На протяжении десятилетий оба соперника, отчим и пасынок, каждый по-своему, верховодили в неофициальной литературе города. Вахтин, рослый и статный, остался в моей памяти окруженным стройными женщинами и разнокалиберными собратьями по перу, признававшими его первенство как за ресторанным или банкетным, так и за письменным столом: Марамзин, Губин, Довлатов, успевший по молодости вскочить лишь в последний вагон отходящего в историю поезда. “Горожане” — так назывался их не вышедший ни в официальном издательстве, как они надеялись, ни даже в самиздате объединенный сборник рассказов; так же называли они и свою литературную группу. Их апогей пришелся на раннюю глушь брежневского правления, в пору, когда интеллигенция пыталась легализовать свои начинания, ловя власть на слове. Напрасный труд! — сборник был обречен уже в силу своей самостийности, а красивый, еще молодой — или по крайней мере еще моложавый — Борис Вахтин вдруг скончался.

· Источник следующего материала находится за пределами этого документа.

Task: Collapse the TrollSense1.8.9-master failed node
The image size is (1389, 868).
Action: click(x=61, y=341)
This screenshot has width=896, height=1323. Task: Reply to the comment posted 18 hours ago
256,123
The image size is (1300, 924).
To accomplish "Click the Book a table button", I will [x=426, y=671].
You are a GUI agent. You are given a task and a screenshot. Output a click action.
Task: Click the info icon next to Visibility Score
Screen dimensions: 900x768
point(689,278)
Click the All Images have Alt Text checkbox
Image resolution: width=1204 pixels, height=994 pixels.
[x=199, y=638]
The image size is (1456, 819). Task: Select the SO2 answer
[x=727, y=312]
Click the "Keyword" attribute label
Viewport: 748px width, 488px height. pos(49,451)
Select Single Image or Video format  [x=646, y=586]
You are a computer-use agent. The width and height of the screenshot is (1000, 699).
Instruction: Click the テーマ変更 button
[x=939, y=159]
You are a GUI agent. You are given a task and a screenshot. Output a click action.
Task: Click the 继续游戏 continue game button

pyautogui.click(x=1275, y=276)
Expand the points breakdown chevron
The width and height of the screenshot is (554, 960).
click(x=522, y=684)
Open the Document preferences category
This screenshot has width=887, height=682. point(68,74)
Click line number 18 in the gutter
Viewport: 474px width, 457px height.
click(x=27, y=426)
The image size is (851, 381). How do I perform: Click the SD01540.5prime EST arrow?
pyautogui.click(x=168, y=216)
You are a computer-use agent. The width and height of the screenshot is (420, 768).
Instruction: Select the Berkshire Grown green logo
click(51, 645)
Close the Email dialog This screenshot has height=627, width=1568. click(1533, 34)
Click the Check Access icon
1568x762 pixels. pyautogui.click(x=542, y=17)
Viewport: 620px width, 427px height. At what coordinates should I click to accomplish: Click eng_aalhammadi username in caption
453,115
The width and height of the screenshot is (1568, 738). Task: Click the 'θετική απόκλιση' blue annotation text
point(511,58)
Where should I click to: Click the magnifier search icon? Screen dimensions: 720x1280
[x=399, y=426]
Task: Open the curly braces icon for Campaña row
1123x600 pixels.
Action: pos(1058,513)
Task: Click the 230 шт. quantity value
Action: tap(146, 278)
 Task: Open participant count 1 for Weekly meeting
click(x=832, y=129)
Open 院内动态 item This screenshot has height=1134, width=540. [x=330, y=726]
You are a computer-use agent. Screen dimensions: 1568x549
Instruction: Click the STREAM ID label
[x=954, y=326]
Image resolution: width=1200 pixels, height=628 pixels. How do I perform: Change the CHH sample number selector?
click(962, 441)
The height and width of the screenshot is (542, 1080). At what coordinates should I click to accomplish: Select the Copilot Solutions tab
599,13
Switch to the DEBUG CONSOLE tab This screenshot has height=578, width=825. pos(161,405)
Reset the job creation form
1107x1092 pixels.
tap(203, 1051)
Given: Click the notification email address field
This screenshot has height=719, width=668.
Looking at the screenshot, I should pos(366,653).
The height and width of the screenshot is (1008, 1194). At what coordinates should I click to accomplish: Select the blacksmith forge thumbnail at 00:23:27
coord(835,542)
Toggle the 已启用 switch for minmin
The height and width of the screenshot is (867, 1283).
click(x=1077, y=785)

Его литературное наследие оказалось невелико: писал он мало и тщательно, его рассказы и повести изредка забрасывались в самиздат, но циркулировали там по малому кругу. Его повесть “Дубленка” была совершенной классикой, вышедшей прямым ходом из гоголевской “Шинели”, и это из нее выкроил себе на ушанку Владимир Войнович. Запомнился также крепко и точно сработанный “Летчик Тютчев”, лишь название этого рассказа вызывало недоумение: зачем, ради какой неясной иронии тут впутано славное поэтическое имя? Но стиль вызывал уважение сделанностью, именно этот термин “сделанность” и был мерой его литературного качества, а обкатанные, как галька, слова создавали эффект объективности, даже эпичности. Сам этот способ письма находился под острым углом к торжествующему тогда жанру лирической повести и его рассаднику — журналу “Юность”. Трусливые стилистические потуги, начало которым положила еще сталинская (даже — трижды!) лауреатка Панова и которым отдали дань все-все-все, были отвергнуты ее сыном, и очень решительно. Его “Самая счастливая деревня” была таким веским галечным камнем, который равно годился и для того, чтобы им придавить от сквозняка пачку свободолюбивых рукописей на столе и чтобы шваркнуть в витрину продажного литераторства. Я бы рискнул даже объявить, что камешек этот был сварен в том же тектоническом пекле, что и валун солженицынского “Архипелага”, ибо говорили они по существу об одном — о геноциде народа. Вахтин — о геноциде именно русского, деревенского народа, к которому “повивальная бабка истории” испытывала особое расположение.
Дар был, конечно, совсем другим: он не интересовался никаким народом — ни русским, ни еврейским, принадлежа, пожалуй, к обоим, а лишь экстравагантными стихами, хорошим табачком-коньячком да смазливыми и талантливыми ребятами. С восхищенным сочувствием отозвался о жизненном стиле одного чубатого и чубарого поэта:
— Глеба интересуют только три вещи: писать стихи, еть и пить. Нет, все-таки пить и потом еть. Но стихи все равно на первом месте.
В ту изначальную пору, которую я пустился описывать, по литераторским молодежным углам пролетел слух: Вера Панова собирает альманах “День поэзии”, наподобие знаменитого московского, и отбирать стихи для печати будет Дар. Поэты потянулись гуськом в писательские хоромы на углу Марсова поля и Мойки. Особняк братьев Адамини. Вековые ступени лестницы. Звонок. Удивившее меня знакомостью технологическое лицо, на миг показавшееся здесь не на месте. Впрочем, это же Володя, старший сын Дара:
— К Давиду Яковлевичу — сюда.
В комнате крепко накурено, а хозяин набивает новую трубку.
— Бобышев… “Пляж, песок. На песке — поясок…” “Двое в буковой роще”… Знаете, Вера Федоровна находит в вас определенное поэтическое дарование.
— Я никогда этого не говорила! — вдруг явственно прозвучал за стеной женский раздраженно-властный голос.
— Во всяком случае, — ничуть не смущаясь, продолжал Дар, — она собирается поддержать ваши стихи на обсуждении в редакции.
— И этого я не обещала, — вновь донеслось из-за стены.
— В общем, тексты можете оставить, а можете и забрать. Вам нужно сколько-нибудь денег?
— Спасибо, у меня есть.
Здесь легко подставляется на мое место кто-нибудь из многих “талантов” и даже “гениев”, выдвигаемых им — но куда? Холоденко, Лапенков, Любегин даже при даровитости дальше даровских миньонов в карьерах своих не пошли… Разве что Леша Емельянов, темный, как тундра, пэтэушник и производственник, был истинно взлелеян Даром и доведен им до ранга писателей, включая и членство в Союзе.